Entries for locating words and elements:
* * * * *
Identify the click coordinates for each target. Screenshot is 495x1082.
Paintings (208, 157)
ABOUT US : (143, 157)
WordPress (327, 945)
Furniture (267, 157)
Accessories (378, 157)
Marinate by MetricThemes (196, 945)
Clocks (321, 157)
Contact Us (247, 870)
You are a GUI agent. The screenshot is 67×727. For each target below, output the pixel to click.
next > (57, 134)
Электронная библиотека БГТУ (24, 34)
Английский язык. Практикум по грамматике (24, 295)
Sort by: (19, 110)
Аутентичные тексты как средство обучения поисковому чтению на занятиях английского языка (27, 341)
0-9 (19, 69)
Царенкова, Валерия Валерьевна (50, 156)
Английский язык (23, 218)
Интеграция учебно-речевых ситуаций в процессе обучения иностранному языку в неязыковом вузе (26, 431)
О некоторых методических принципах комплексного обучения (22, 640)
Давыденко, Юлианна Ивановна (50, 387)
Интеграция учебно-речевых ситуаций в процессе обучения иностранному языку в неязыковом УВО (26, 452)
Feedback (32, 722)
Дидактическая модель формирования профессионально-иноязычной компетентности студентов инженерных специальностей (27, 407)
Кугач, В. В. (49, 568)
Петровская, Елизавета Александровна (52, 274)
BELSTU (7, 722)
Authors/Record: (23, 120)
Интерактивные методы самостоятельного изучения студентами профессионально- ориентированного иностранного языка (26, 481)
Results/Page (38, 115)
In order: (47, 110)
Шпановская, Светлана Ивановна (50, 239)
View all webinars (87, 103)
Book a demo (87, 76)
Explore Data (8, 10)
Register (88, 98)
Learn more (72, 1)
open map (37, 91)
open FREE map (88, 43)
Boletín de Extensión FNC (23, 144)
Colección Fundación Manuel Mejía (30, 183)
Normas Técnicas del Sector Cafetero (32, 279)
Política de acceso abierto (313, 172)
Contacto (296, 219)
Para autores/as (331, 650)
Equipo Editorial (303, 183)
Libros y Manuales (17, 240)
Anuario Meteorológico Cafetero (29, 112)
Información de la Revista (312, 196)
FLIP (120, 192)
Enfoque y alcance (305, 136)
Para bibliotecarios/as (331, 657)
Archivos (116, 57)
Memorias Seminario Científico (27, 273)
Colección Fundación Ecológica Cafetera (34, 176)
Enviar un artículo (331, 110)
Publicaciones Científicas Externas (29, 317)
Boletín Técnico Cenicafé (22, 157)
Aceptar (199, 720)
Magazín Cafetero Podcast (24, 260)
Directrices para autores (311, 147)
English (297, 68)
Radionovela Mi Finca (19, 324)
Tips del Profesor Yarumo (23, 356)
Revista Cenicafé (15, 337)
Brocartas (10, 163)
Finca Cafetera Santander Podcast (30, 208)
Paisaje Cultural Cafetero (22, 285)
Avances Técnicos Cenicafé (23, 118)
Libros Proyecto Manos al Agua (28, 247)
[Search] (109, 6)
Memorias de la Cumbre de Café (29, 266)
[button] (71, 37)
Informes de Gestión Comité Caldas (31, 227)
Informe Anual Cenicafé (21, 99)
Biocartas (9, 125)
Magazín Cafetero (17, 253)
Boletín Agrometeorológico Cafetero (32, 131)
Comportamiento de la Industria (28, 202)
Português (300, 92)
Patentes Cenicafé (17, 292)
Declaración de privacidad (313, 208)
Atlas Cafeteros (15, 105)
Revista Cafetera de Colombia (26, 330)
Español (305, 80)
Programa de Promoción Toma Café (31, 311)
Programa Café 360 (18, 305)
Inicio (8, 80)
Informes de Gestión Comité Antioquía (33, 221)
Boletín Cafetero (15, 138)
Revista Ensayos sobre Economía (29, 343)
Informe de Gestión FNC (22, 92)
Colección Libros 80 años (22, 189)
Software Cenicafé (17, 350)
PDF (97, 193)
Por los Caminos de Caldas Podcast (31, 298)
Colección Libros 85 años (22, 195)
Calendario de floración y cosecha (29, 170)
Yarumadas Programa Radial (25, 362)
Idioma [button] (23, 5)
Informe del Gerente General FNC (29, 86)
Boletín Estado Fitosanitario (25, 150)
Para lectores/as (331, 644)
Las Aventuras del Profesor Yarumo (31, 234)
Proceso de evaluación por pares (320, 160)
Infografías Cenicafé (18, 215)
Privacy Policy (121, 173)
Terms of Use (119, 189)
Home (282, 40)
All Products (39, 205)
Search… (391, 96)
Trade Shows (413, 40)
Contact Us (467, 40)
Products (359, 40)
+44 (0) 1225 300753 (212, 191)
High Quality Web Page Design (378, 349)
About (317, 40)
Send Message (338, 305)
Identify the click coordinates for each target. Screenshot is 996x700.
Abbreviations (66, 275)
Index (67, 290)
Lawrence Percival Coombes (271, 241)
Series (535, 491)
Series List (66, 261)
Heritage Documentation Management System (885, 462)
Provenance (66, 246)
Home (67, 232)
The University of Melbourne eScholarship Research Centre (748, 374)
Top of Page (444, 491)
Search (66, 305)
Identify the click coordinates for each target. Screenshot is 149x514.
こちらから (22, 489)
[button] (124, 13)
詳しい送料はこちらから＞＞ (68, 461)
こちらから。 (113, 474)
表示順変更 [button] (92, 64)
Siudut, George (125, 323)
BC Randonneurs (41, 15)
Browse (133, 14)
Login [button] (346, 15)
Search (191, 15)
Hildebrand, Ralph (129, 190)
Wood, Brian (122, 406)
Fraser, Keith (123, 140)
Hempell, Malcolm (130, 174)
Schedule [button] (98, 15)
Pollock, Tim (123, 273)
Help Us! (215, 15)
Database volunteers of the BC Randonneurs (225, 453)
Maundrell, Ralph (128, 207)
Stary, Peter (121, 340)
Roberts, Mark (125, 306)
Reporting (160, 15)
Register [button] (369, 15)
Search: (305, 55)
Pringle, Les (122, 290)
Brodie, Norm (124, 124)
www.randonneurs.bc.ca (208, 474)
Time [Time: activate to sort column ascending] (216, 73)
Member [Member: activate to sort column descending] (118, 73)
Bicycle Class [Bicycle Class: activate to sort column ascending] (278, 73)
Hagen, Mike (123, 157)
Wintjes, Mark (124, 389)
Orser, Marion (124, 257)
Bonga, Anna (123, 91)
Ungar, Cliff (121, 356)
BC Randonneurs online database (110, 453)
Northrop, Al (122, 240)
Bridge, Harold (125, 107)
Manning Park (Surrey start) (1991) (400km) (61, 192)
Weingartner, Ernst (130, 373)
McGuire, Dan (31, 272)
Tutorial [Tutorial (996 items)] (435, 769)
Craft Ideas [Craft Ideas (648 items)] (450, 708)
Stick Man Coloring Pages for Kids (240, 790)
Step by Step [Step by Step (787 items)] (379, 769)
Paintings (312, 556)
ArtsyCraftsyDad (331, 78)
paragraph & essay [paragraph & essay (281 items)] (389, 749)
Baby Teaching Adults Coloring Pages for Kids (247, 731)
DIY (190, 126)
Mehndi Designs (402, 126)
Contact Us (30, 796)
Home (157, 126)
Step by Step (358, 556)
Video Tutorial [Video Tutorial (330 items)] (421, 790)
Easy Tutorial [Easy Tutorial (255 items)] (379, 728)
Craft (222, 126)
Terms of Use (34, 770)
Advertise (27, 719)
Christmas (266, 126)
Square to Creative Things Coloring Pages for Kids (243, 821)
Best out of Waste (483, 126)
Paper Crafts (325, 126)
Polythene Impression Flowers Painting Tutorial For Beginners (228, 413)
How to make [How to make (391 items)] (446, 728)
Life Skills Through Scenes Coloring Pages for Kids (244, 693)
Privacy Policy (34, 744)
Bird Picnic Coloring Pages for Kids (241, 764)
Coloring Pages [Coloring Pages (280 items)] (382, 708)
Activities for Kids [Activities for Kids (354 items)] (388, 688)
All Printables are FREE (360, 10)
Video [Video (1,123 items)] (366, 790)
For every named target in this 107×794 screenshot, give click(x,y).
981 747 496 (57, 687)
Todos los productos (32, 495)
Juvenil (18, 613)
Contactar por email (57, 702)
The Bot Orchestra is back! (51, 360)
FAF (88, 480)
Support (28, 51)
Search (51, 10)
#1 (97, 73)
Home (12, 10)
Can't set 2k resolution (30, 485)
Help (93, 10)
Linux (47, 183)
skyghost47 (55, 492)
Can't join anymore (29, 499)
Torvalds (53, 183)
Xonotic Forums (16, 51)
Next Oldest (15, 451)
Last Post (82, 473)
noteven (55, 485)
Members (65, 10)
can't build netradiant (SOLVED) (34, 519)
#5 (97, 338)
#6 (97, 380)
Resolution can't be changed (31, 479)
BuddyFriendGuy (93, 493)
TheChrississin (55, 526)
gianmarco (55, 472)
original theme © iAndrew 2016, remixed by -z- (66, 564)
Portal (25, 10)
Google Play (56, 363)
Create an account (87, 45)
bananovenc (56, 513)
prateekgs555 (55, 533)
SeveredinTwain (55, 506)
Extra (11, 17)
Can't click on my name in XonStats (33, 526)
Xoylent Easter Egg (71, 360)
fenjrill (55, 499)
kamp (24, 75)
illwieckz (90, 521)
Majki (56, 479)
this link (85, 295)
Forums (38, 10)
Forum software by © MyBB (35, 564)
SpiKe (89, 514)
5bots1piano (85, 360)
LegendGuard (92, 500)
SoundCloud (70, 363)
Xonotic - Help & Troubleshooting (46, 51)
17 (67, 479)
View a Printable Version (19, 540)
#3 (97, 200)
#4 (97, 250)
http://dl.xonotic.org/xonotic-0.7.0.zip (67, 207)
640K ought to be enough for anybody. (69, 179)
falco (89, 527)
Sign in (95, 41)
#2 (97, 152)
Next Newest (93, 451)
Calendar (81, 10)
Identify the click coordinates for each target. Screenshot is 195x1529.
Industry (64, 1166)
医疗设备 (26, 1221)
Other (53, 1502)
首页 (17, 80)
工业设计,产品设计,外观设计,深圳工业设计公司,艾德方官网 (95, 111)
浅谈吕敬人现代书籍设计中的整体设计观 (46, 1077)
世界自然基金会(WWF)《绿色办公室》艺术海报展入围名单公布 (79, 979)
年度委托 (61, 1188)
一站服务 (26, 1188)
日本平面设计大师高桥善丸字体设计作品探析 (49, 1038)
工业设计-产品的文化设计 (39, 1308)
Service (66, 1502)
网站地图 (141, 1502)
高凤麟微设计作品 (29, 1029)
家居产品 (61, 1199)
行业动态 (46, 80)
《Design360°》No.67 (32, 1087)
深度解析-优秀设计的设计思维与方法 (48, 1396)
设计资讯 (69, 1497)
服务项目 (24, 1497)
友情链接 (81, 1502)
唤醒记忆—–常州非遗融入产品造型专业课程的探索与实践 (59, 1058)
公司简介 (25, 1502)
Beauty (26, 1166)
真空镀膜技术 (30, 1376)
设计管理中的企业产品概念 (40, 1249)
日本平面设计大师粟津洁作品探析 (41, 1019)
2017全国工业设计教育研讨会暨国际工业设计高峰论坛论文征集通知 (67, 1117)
* * * * *
* **Directive**: Reproduce the records verbatim, starting at the first line and ending with the line that contains "0-9 (19, 69)", inclusive.

* **Response to the exercise**:
Identify the click coordinates for each target. Screenshot is 495x1082.
Paintings (208, 157)
ABOUT US : (143, 157)
WordPress (327, 945)
Furniture (267, 157)
Accessories (378, 157)
Marinate by MetricThemes (196, 945)
Clocks (321, 157)
Contact Us (247, 870)
You are a GUI agent. The screenshot is 67×727. For each target below, output the pixel to click.
next > (57, 134)
Электронная библиотека БГТУ (24, 34)
Английский язык. Практикум по грамматике (24, 295)
Sort by: (19, 110)
Аутентичные тексты как средство обучения поисковому чтению на занятиях английского языка (27, 341)
0-9 (19, 69)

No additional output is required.